# [REQUIRED WORK]
Your task is to restate the data word for word.
Top of EXERCISE DATA
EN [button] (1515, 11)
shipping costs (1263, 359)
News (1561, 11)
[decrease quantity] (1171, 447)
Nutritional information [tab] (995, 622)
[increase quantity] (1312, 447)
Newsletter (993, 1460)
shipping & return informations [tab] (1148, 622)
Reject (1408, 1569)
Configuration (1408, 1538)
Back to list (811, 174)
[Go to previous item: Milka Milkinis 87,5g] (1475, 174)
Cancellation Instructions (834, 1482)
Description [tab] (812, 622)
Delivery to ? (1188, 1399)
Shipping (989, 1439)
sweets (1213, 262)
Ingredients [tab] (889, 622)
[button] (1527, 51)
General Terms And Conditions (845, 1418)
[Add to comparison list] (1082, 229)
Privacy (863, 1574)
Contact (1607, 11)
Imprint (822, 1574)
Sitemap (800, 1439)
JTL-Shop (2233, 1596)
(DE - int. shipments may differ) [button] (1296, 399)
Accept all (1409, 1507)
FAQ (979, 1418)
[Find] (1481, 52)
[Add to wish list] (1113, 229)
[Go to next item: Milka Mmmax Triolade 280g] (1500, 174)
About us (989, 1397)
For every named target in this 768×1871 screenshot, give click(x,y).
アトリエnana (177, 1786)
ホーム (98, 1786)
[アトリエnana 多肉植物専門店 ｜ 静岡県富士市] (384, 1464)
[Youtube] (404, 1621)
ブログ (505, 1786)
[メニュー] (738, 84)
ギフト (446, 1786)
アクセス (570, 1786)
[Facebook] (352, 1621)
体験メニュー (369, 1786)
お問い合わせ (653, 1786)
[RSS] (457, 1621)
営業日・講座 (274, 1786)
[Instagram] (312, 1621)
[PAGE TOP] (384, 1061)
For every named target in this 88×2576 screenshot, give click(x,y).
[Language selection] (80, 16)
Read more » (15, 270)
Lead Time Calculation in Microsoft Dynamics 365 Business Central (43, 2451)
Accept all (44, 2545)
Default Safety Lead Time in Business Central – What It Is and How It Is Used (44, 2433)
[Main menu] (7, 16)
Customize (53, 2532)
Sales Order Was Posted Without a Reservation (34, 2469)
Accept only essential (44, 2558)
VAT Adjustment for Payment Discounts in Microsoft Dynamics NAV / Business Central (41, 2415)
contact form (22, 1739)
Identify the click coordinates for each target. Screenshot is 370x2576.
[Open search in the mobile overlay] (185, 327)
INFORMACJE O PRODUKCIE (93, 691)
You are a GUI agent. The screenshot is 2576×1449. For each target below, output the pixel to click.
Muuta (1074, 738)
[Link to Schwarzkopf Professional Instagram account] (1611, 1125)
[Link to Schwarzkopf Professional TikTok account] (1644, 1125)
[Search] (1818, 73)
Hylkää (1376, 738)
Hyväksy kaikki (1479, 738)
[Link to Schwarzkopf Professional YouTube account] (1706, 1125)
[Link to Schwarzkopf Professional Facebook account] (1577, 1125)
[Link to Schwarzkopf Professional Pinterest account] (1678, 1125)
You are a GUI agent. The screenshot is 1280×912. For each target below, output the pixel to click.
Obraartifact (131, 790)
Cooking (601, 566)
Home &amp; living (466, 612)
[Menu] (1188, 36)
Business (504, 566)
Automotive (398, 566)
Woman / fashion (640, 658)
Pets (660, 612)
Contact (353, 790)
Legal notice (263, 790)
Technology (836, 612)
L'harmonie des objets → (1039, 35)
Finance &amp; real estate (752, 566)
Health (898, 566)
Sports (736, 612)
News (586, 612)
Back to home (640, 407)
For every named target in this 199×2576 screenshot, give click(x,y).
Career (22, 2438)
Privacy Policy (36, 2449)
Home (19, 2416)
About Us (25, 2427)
Bottom of EXERCISE DATA
# [TASK RESPONSE]
EN [button] (1515, 11)
shipping costs (1263, 359)
News (1561, 11)
[decrease quantity] (1171, 447)
Nutritional information [tab] (995, 622)
[increase quantity] (1312, 447)
Newsletter (993, 1460)
shipping & return informations [tab] (1148, 622)
Reject (1408, 1569)
Configuration (1408, 1538)
Back to list (811, 174)
[Go to previous item: Milka Milkinis 87,5g] (1475, 174)
Cancellation Instructions (834, 1482)
Description [tab] (812, 622)
Delivery to ? (1188, 1399)
Shipping (989, 1439)
sweets (1213, 262)
Ingredients [tab] (889, 622)
[button] (1527, 51)
General Terms And Conditions (845, 1418)
[Add to comparison list] (1082, 229)
Privacy (863, 1574)
Contact (1607, 11)
Imprint (822, 1574)
Sitemap (800, 1439)
JTL-Shop (2233, 1596)
(DE - int. shipments may differ) [button] (1296, 399)
Accept all (1409, 1507)
FAQ (979, 1418)
[Find] (1481, 52)
[Add to wish list] (1113, 229)
[Go to next item: Milka Mmmax Triolade 280g] (1500, 174)
About us (989, 1397)
For every named target in this 768×1871 screenshot, give click(x,y).
アトリエnana (177, 1786)
ホーム (98, 1786)
[アトリエnana 多肉植物専門店 ｜ 静岡県富士市] (384, 1464)
[Youtube] (404, 1621)
ブログ (505, 1786)
[メニュー] (738, 84)
ギフト (446, 1786)
アクセス (570, 1786)
[Facebook] (352, 1621)
体験メニュー (369, 1786)
お問い合わせ (653, 1786)
[RSS] (457, 1621)
営業日・講座 (274, 1786)
[Instagram] (312, 1621)
[PAGE TOP] (384, 1061)
For every named target in this 88×2576 screenshot, give click(x,y).
[Language selection] (80, 16)
Read more » (15, 270)
Lead Time Calculation in Microsoft Dynamics 365 Business Central (43, 2451)
Accept all (44, 2545)
Default Safety Lead Time in Business Central – What It Is and How It Is Used (44, 2433)
[Main menu] (7, 16)
Customize (53, 2532)
Sales Order Was Posted Without a Reservation (34, 2469)
Accept only essential (44, 2558)
VAT Adjustment for Payment Discounts in Microsoft Dynamics NAV / Business Central (41, 2415)
contact form (22, 1739)
Identify the click coordinates for each target. Screenshot is 370x2576.
[Open search in the mobile overlay] (185, 327)
INFORMACJE O PRODUKCIE (93, 691)
You are a GUI agent. The screenshot is 2576×1449. For each target below, output the pixel to click.
Muuta (1074, 738)
[Link to Schwarzkopf Professional Instagram account] (1611, 1125)
[Link to Schwarzkopf Professional TikTok account] (1644, 1125)
[Search] (1818, 73)
Hylkää (1376, 738)
Hyväksy kaikki (1479, 738)
[Link to Schwarzkopf Professional YouTube account] (1706, 1125)
[Link to Schwarzkopf Professional Facebook account] (1577, 1125)
[Link to Schwarzkopf Professional Pinterest account] (1678, 1125)
You are a GUI agent. The screenshot is 1280×912. For each target below, output the pixel to click.
Obraartifact (131, 790)
Cooking (601, 566)
Home &amp; living (466, 612)
[Menu] (1188, 36)
Business (504, 566)
Automotive (398, 566)
Woman / fashion (640, 658)
Pets (660, 612)
Contact (353, 790)
Legal notice (263, 790)
Technology (836, 612)
L'harmonie des objets → (1039, 35)
Finance &amp; real estate (752, 566)
Health (898, 566)
Sports (736, 612)
News (586, 612)
Back to home (640, 407)
For every named target in this 199×2576 screenshot, give click(x,y).
Career (22, 2438)
Privacy Policy (36, 2449)
Home (19, 2416)
About Us (25, 2427)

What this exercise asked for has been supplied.